An output is a tranche of Siacoins or Siafunds controlled by a Spend Policy. Most outputs are created by Transactions, but some are created by Blocks themselves, such as miner payouts and Foundation subsidies.

An output can only be used (or "spent") once; enforcing this rule is one of the most critical responsibilities of consensus. Sia uses a cryptographic accumulator for this purpose. Outputs that have not been spent are often referred to as "UTXOs." Outputs used to fund a particular transaction are called "inputs" to distinguish them from the outputs being created by the transaction.

Certain outputs are not immediately spendable, instead remaining locked until they "mature." These include miner payouts, Foundation subsidies, siafund claims, and File Contract payouts.
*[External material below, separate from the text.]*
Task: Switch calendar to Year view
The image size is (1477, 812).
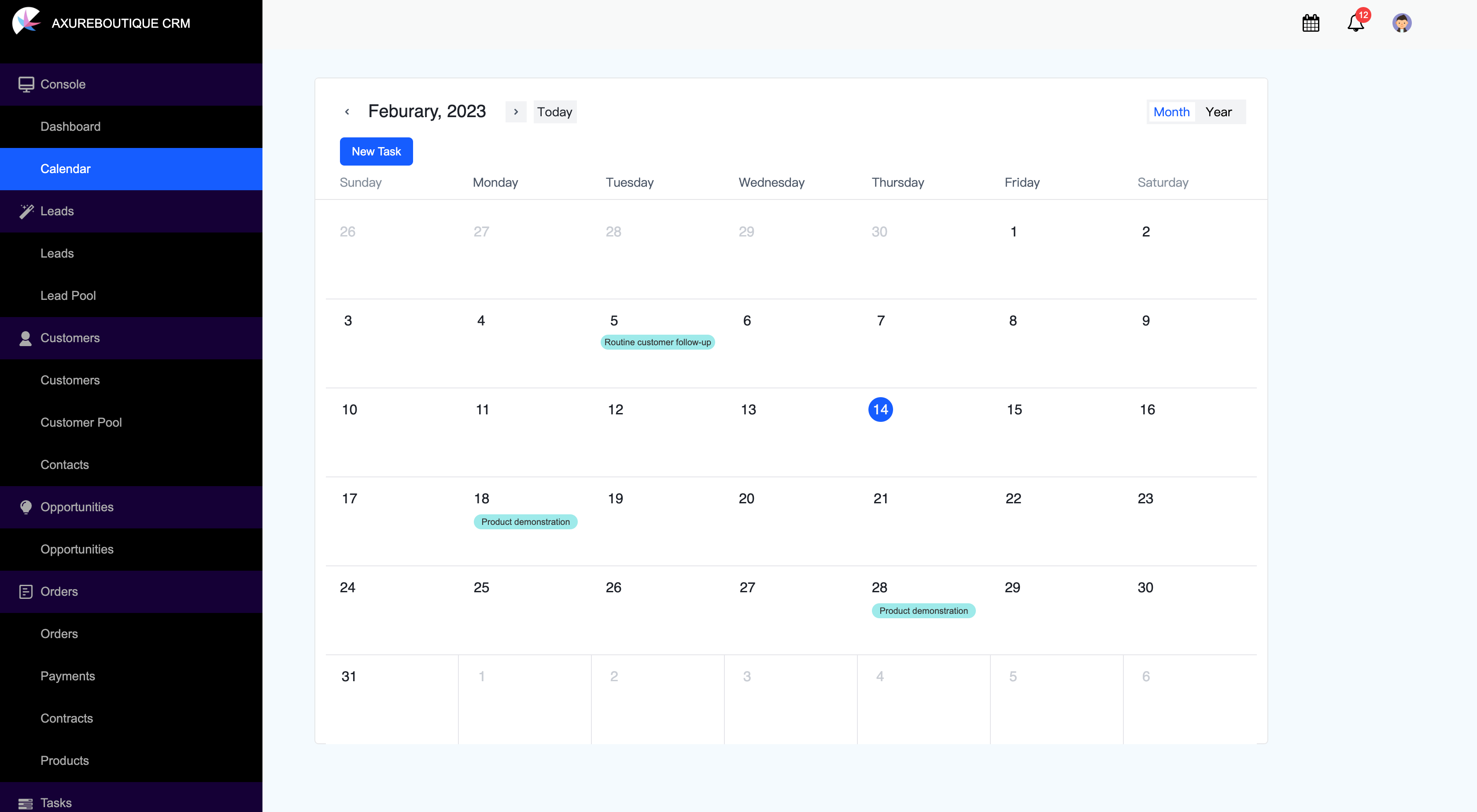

This restriction minimizes the disruption caused by shallow reorgs. When a reorg occurs, the transactions in the reverted block can typically be placed back in the transaction pool, and—crucially—any children of those transactions are unaffected. This is not the case for the four output types above, so they are locked to prevent other transactions from depending on them until they are highly unlikely to be reorged.

An output can be spent within the same block that created it; these are known as "ephemeral" outputs. Despite their short lifespan, they are added to the Element Accumulator just like any other output.

Outputs are referred to by their ID, which is a hash of the information that uniquely identifies the output: typically, the ID of the transaction or block that created the output, concatenated with a monotonically increasing integer. This stands in contrast to cryptocurrencies like Bitcoin, which do not hash this information, instead identifying outputs as a combination of (parent) transaction ID and an index. Technically, an output is also also uniquely identified by its leaf index within the accumulator Merkle tree, but this is not serviceable in practice: since the index depends on the output's position within a block, it cannot be computed in advance, making ephemeral outputs impossible. Also, IDs have, in a sense, the "full PoW of the chain" behind them, whereas indices are not tied to any chain in particular.